Even though more immigrants followed from more places, paranoia and hatred still abounded.  The cartoon below by Thomas Nast depicts Catholicism in the form of bishops invading the nation and destroying its values. Replace the bishops with imams and you could run this cartoon today.


In the 1880s the government began draconian restrictions on Chinese immigrants, who also faced horrific violence.  In Rock Springs, Wyoming, in 1885 white workers torched Chinese dwellings and murdered 28 Chinese immigrants.  Depictions of the time, like the one below, show the level of racism directed at Chinese Americans.

In the 1920s restrictions on European immigration followed.  The Immigration Act of 1924 set strict quotas aimed at immigrants from Eastern and Southern Europe, those deemed less "white." That coincided with the high point of the KKK's power.  The Klan's slogan of "100% Americanism" reflected their emphasis on nativism and hatred towards immigrants, particularly Catholics and Jews. These restrictions came after a wave of paranoia associating immigrants with violence and terrorism.  Acts of terrorism in the post-World War I period, such as the passel of bombs sent out to politicians and capitalists on May Day in 1919, were blamed on radical immigrants, without proof. Foreign-born radicals like Emma Goldman were literally shipped off to Russia without trial. The supposed threat of foreign radicalism was the excuse used to bar new immigrants from coming in, including refugees from war and revolution in Europe.  Sound familiar? (The cartoon below is typical of all this.)


When European Jews fled Nazi oppression in the late 1930s, those quotas of the 1920s were not relaxed, and those refugees were cruelly turned away.  The reasons then are pretty much the same now: many Americans hated and feared Jews, just as a great many today hate and fear Muslims and Arabs.

In the last 70 years I can certainly point to other instances of nativist hate and violence, some rather close to our own time.  Vietnamese "boat people" faced opposition to their presence in America. Remember when mobs attacked buses full of child migrants from Central America?  That was only a year ago.

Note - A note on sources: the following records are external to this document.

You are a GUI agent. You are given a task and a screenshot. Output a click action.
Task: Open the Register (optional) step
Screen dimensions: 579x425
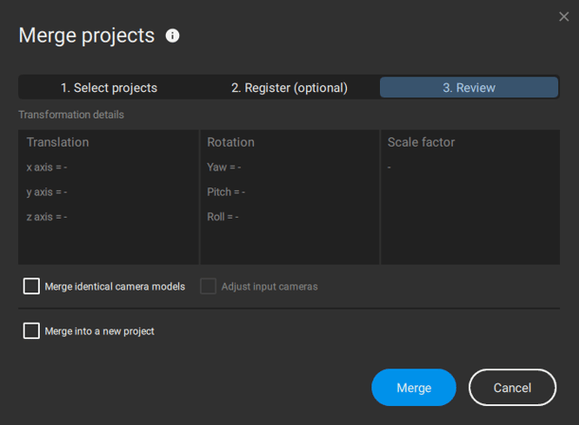(289, 88)
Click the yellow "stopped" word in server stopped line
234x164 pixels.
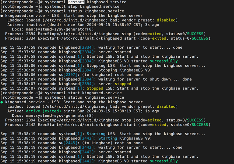[x=123, y=84]
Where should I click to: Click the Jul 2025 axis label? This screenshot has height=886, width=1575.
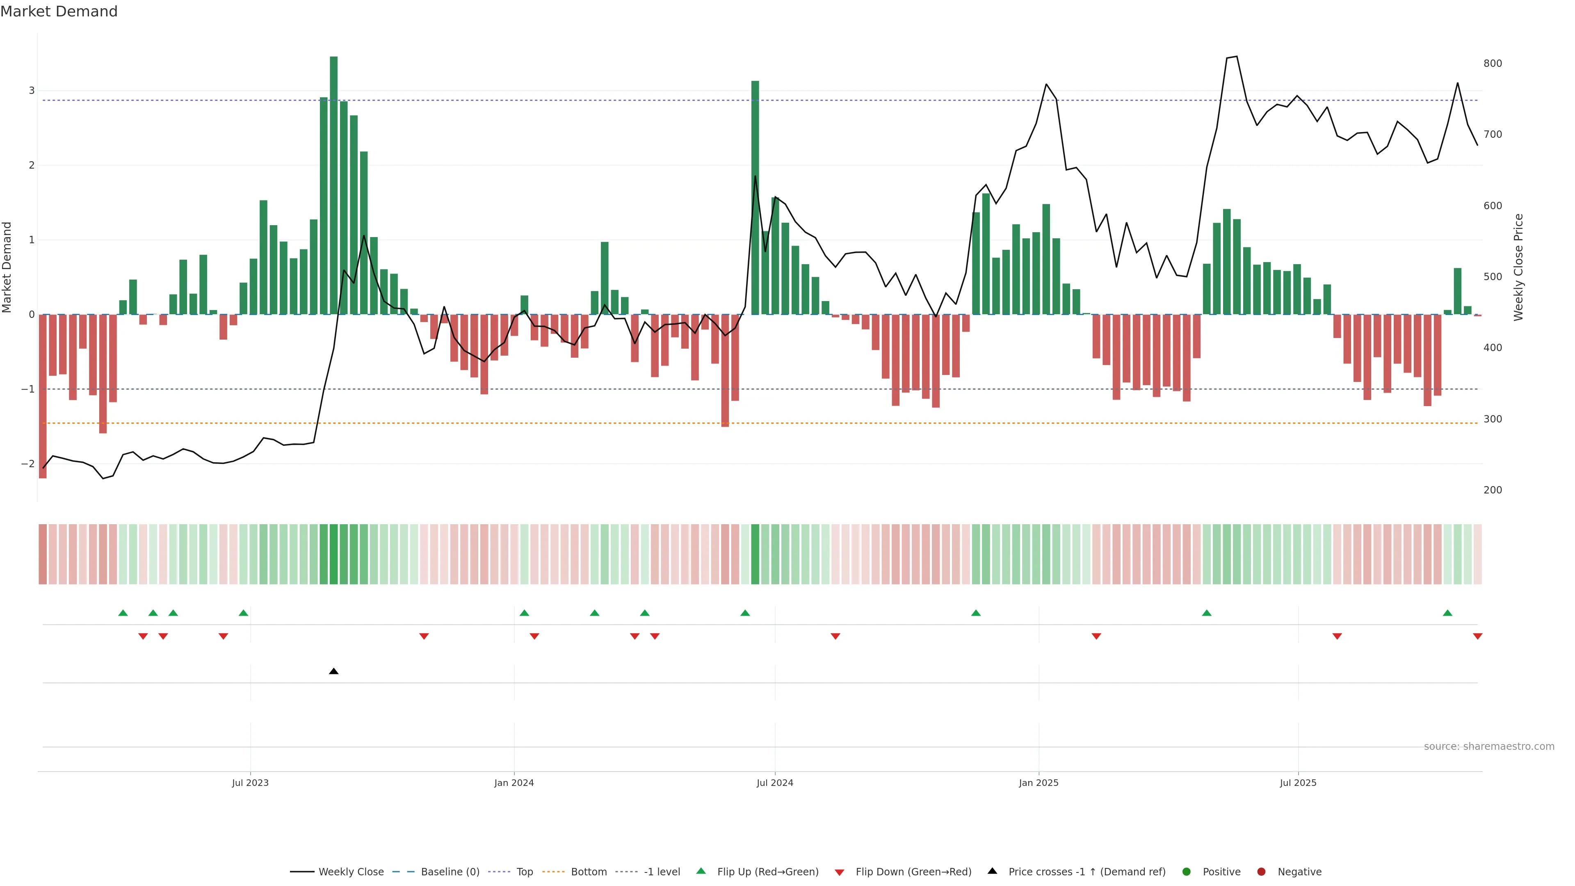1297,783
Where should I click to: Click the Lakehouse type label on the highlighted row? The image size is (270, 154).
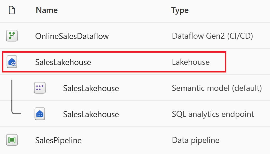click(190, 62)
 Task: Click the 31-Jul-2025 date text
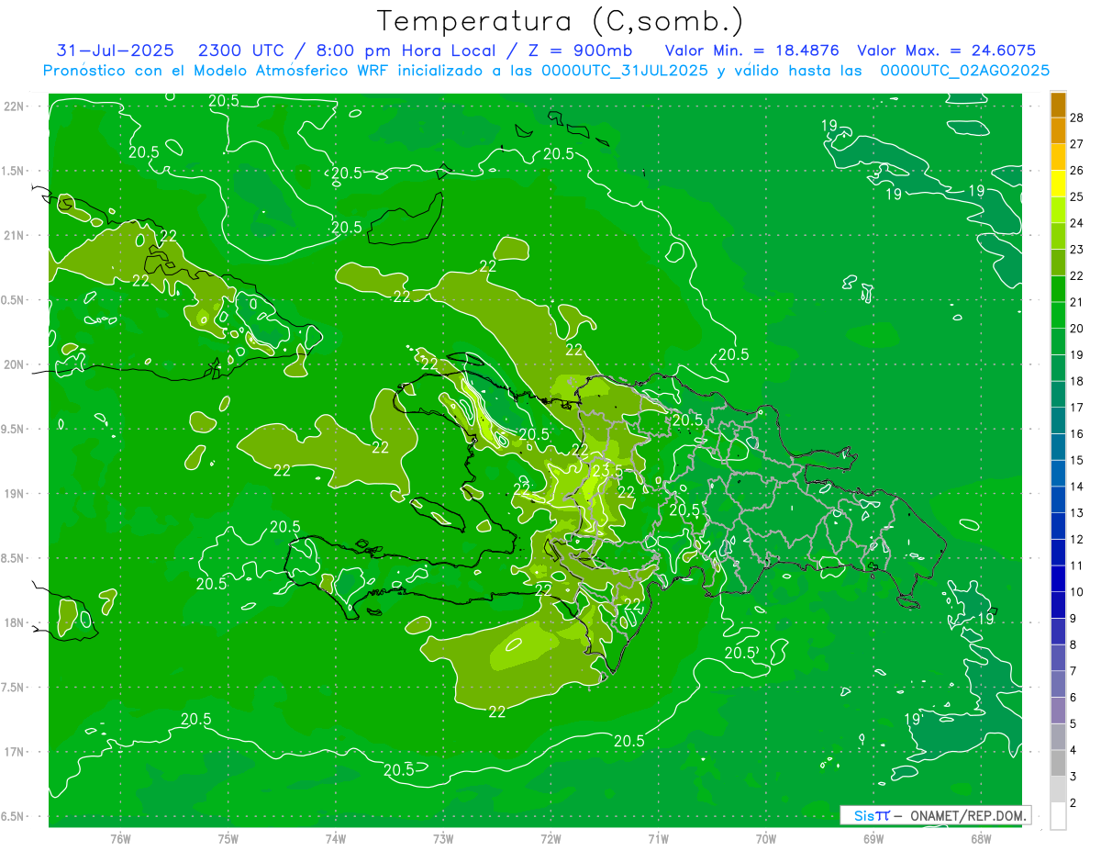pos(115,50)
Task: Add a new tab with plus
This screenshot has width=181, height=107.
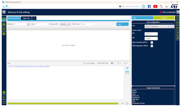Action: [34, 18]
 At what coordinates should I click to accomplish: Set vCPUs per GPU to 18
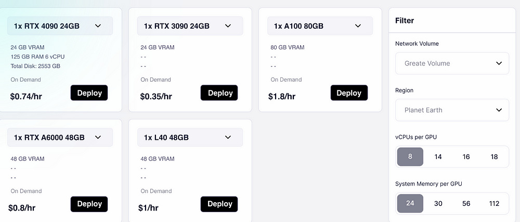(x=494, y=156)
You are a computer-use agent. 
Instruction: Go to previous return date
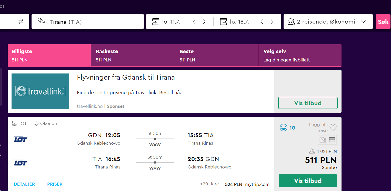[x=262, y=22]
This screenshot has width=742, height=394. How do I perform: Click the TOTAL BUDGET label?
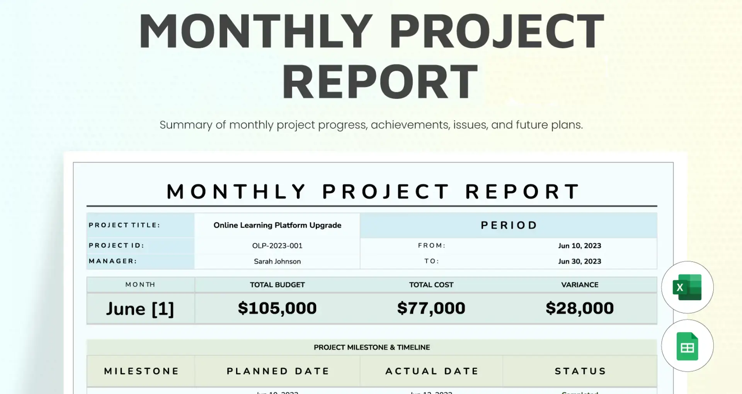[x=277, y=285]
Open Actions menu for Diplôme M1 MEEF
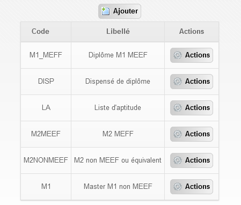 click(x=192, y=55)
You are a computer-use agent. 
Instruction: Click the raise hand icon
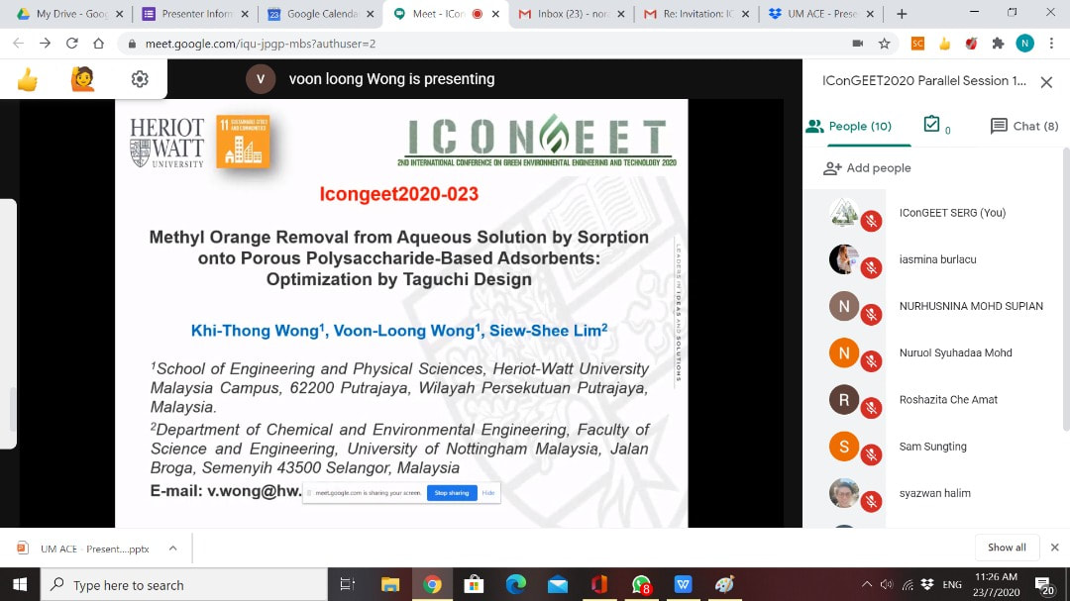point(83,79)
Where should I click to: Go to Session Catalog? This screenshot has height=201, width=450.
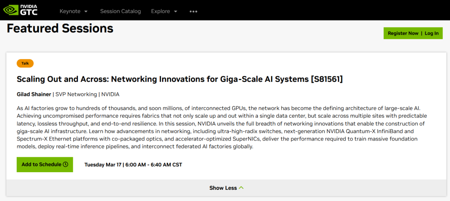(120, 11)
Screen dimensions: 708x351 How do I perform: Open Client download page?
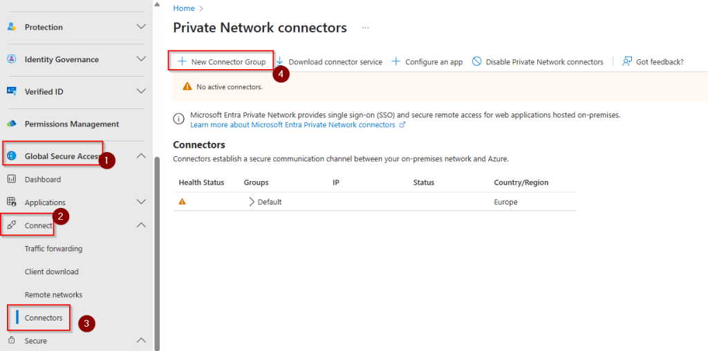tap(51, 272)
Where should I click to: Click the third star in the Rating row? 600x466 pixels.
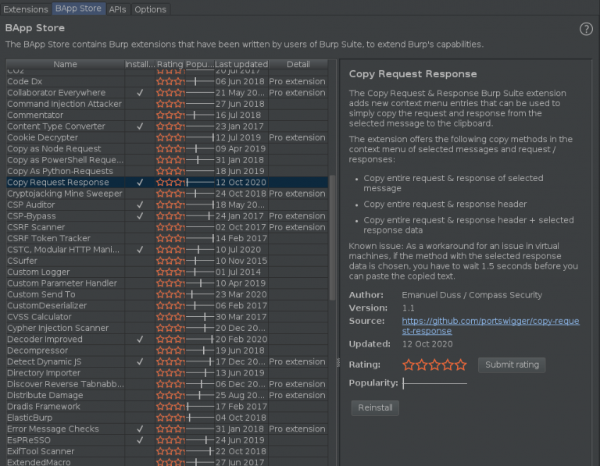point(435,365)

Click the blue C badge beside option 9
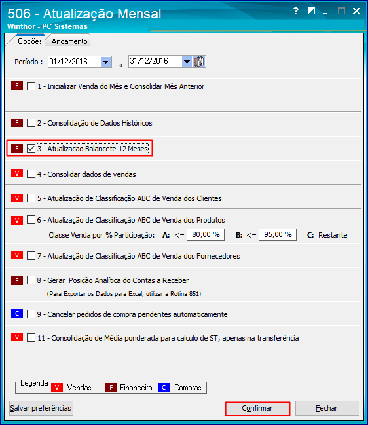coord(17,314)
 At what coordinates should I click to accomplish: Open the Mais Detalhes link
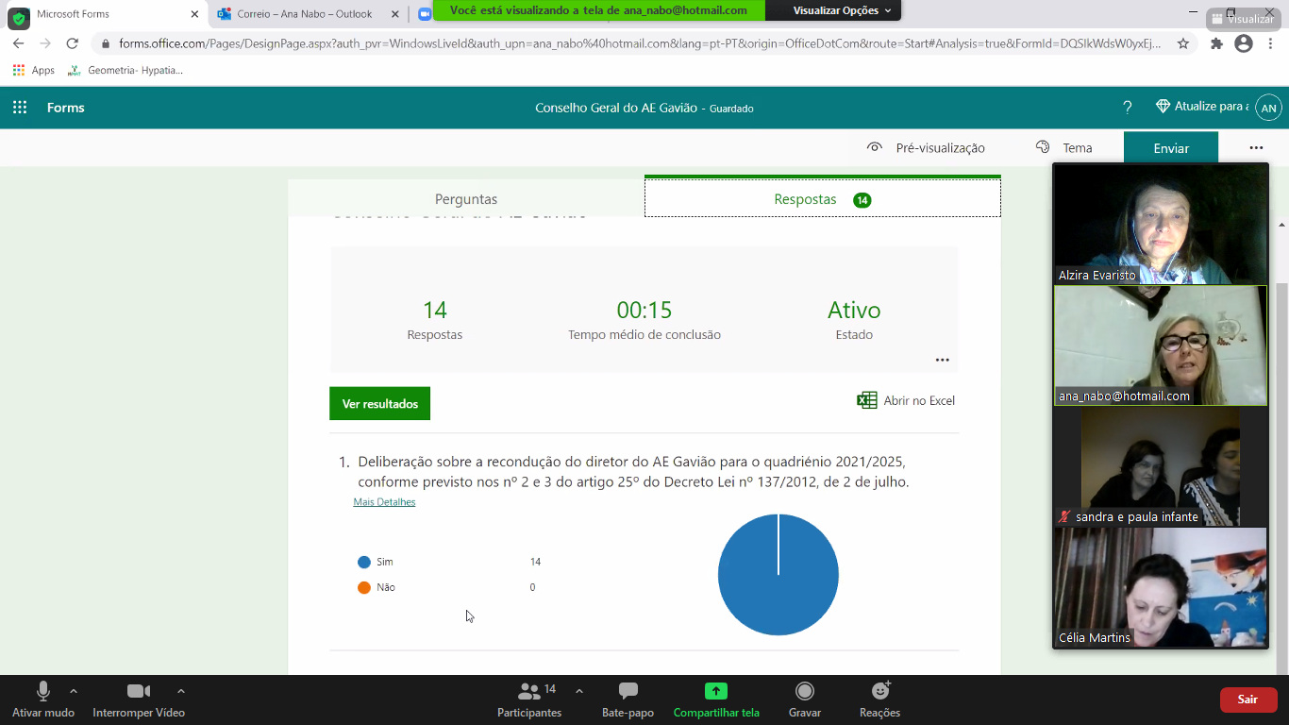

So yes, we must fight the bigots who are acting so cruelly to people so desperately in need of aid. But let us not pretend that the sickness we fight is "un-American."  It is a tendency in our history that we must tear out root and branch, but before we do that, we have to realize that it's there.

1 comment:

Unknown said...

Your history lesson is spot on, of course. Reasonable and measured. But frankly, the godforsaken BS I've seen from politicians and on FB has me pining for an appearance from Cranky Bear.